# Blast gate problems



## TechRedneck (Jul 30, 2010)

Did you have the gates installed correctly?

The tab on the gate should point or bend in the direction of the flow.


----------



## craftsman on the lake (Dec 27, 2008)

I've got 7 of these gates in my 1 hp delta system. I haven't found them leaky at al. In fact with them all closed the hose crinkles up and tries to suck itself into the collector. I don't know what the issue may be with yours. Did you notice the little dimple at the top edge of the gate? The gate needs to be closed so that the dimple snaps into place otherwise it's not closed completely. Dunno if this helps or not.


----------



## woodbutcherbynight (Oct 21, 2011)

what is the size of the hose on the floor vacumm you are using?


----------



## bear2 (Sep 14, 2009)

I initially installed the gates with the bend in the direction of flow and aluminum taped all joints. That did not work. I tried installing them in the other direction, that did not work.
I do not know how anyone else's work but mind don't.
I would like to thank everyone for their import.


----------



## LoydMoore (Jan 16, 2013)

I have gates all over the shop that are made from MDF with 1/4 ply gates. They all leak but do not have a measurable impact on either system's suction.


----------



## woodbutcherbynight (Oct 21, 2011)

Could it be you have a restriction in one of the tubes? My son and daughter call themselves helping dear old dad and "clean" the shop with a 20' hose with a wand. When they left and I went back to the shop it had little suction. Seems they discovered Army men can fit inside, thus a blockage.

▸ Records:
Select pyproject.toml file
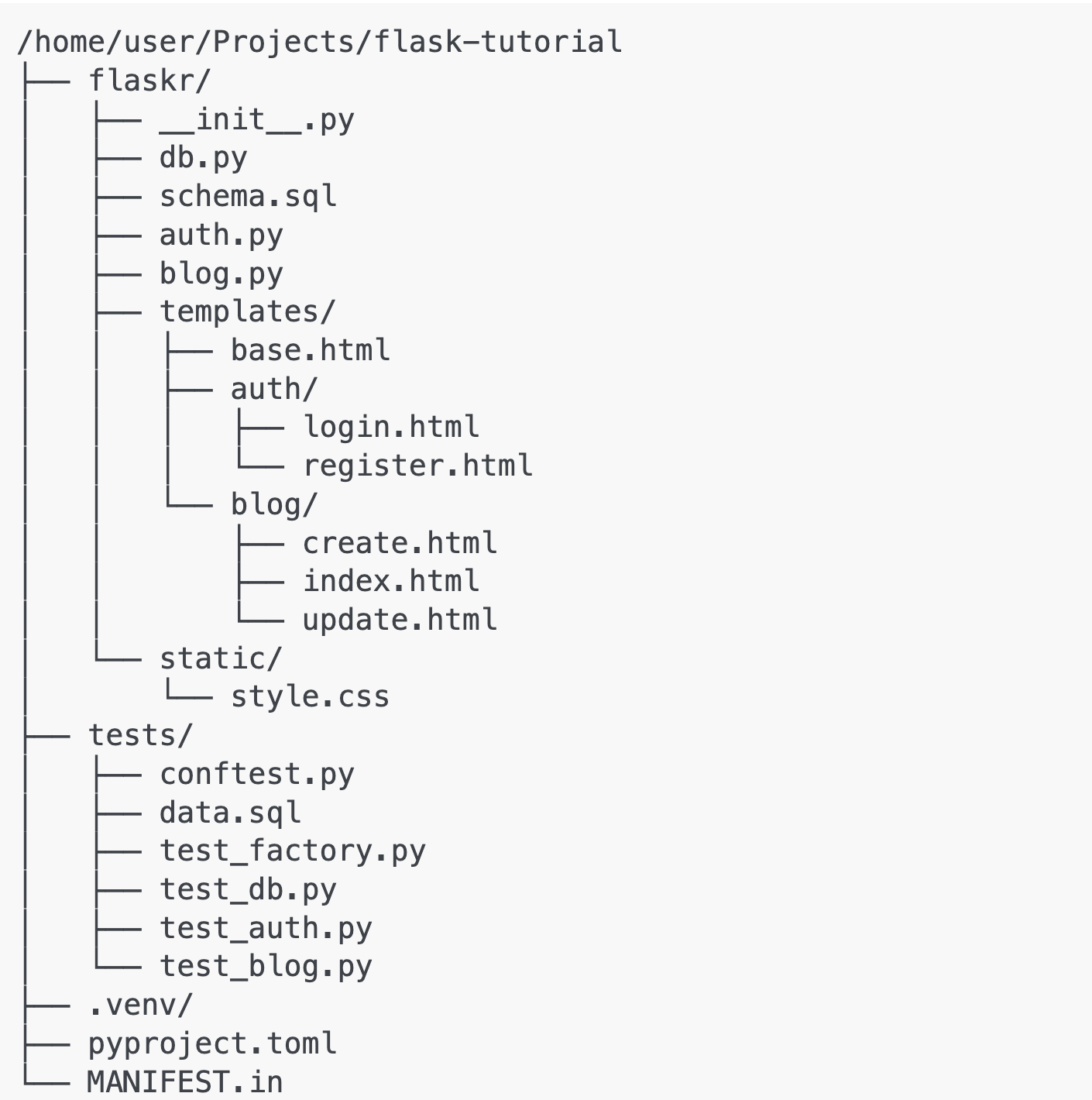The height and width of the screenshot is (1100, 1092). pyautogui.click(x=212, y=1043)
==
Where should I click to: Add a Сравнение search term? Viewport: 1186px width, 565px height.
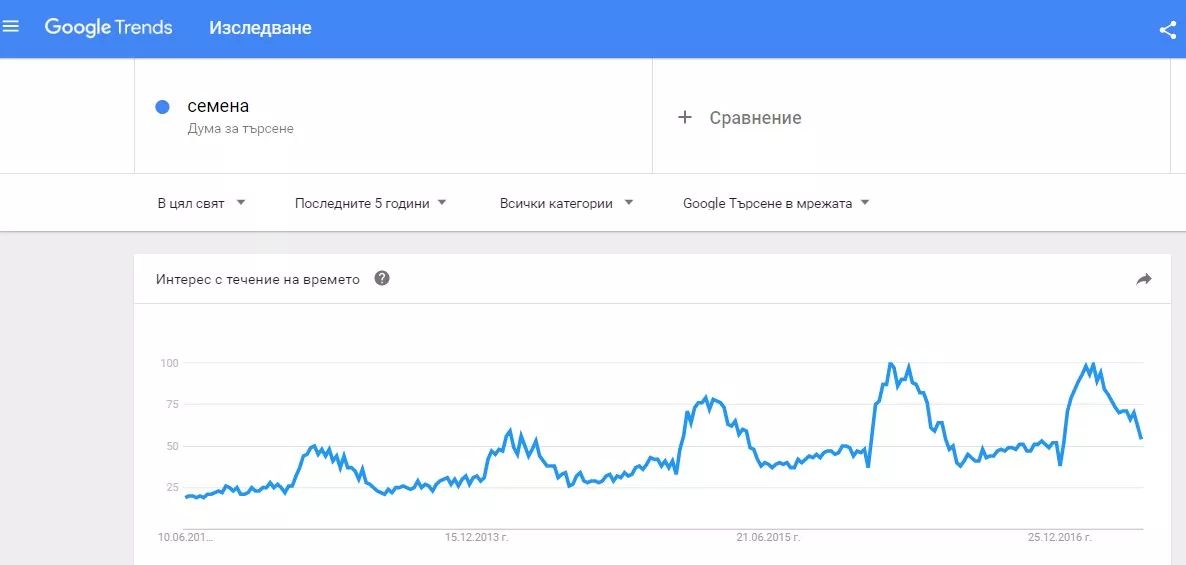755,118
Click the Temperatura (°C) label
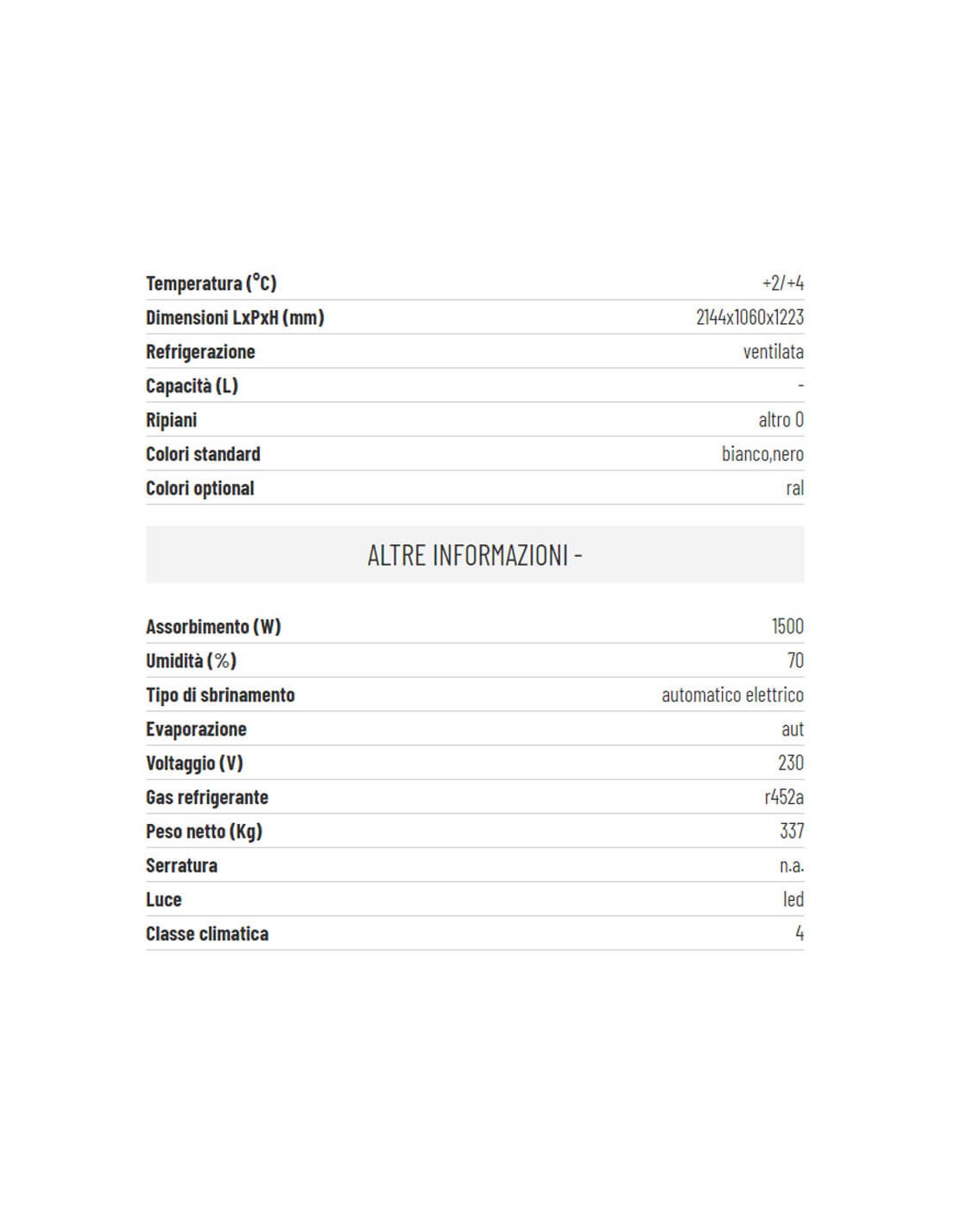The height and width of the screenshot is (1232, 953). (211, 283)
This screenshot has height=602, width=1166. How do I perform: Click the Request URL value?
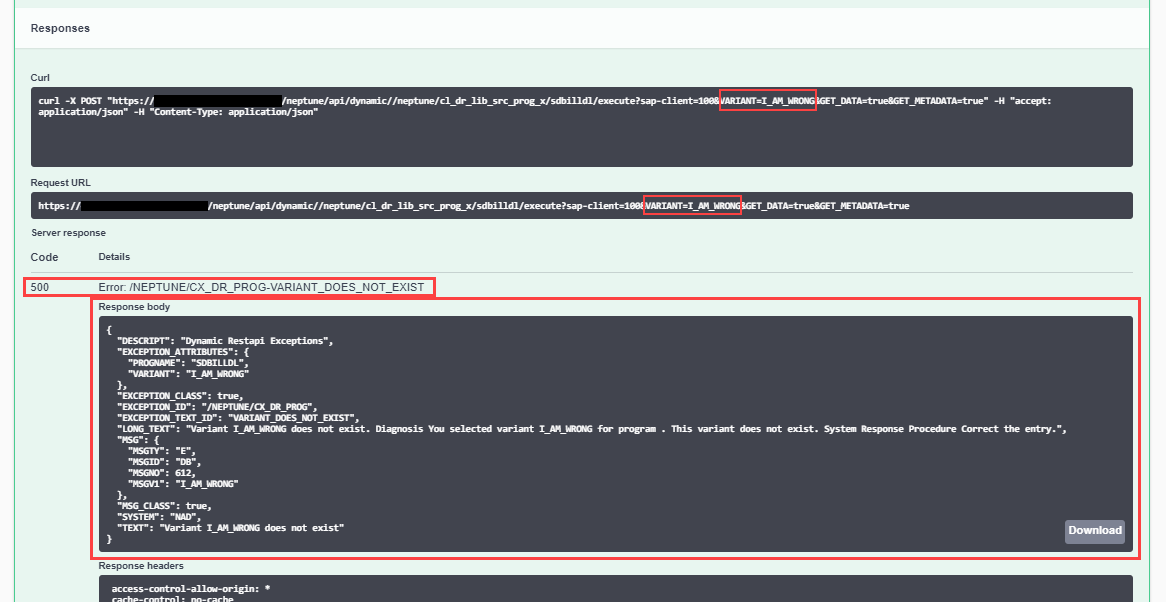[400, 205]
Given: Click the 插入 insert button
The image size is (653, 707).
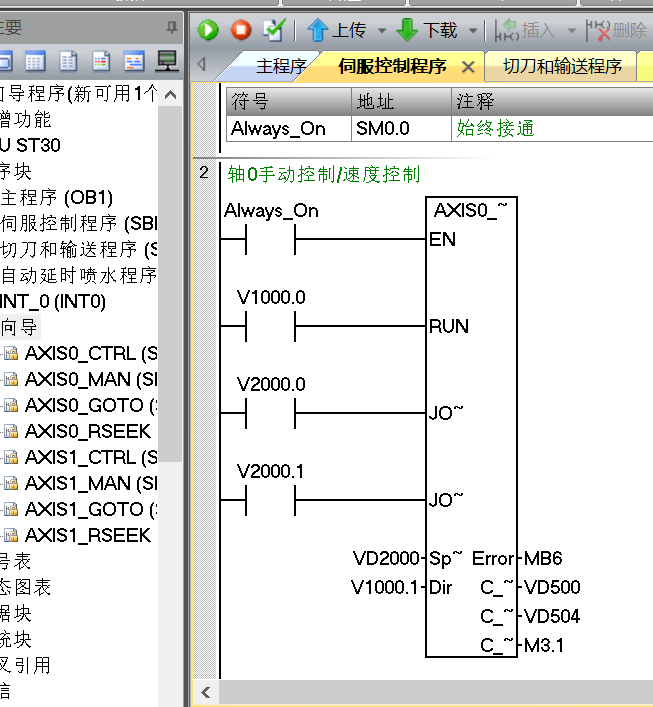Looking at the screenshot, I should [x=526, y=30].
---
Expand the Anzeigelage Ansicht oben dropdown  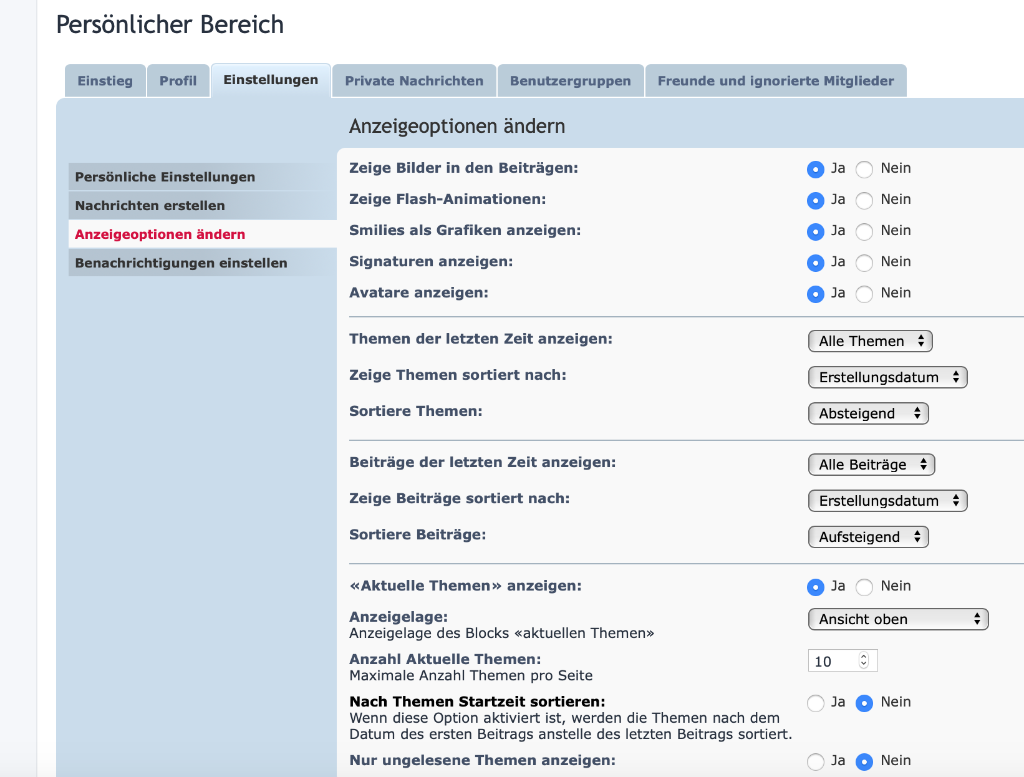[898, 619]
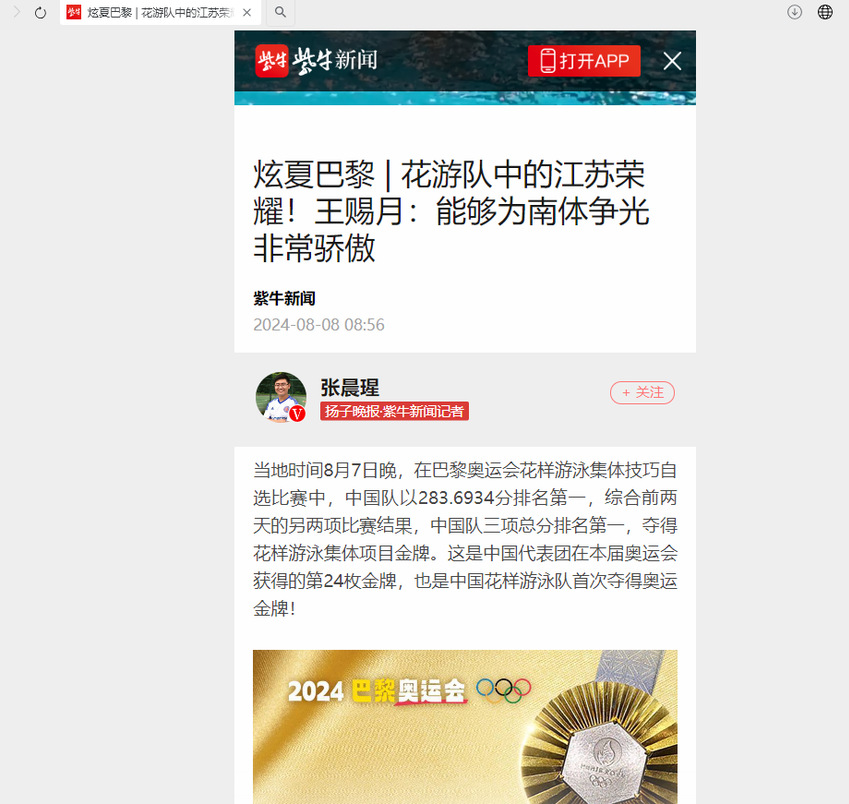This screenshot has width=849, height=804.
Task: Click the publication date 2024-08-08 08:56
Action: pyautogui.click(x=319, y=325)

▸ Problem details:
Continue the forum thread about blast gate problems past its final post. The records play no part in this.

▸ Response:
----------



## kajunkraft (May 7, 2012)

I never thought about the gate being in line in a certain way. How does that matter? When the sliding part is pushed all the way in, it's in?


----------



## TechRedneck (Jul 30, 2010)

kajunkraft

If you look at the picture that Bear posted at the top, you will see that there is a screw knob that locks the gate in place and/or provides a bit of friction so it won't rattle.

This screw pushes the gate against the up draft side and leaves a gap at the bottom. You want that gap on the tool side so when the gate is closed and suction applied the sliding gate seals. If you install them the other way, air escapes through the gaps in the blast gate.

Now, one or two gates in the wrong way may not make a lot of difference but if you have five or six then it does. All gates leak a small bit. I know that I have (on more than one occasion) turned on my CV Mini cyclone with all the gates closed and it immediately started to suck in the sides of the 25 gallon metal trash can.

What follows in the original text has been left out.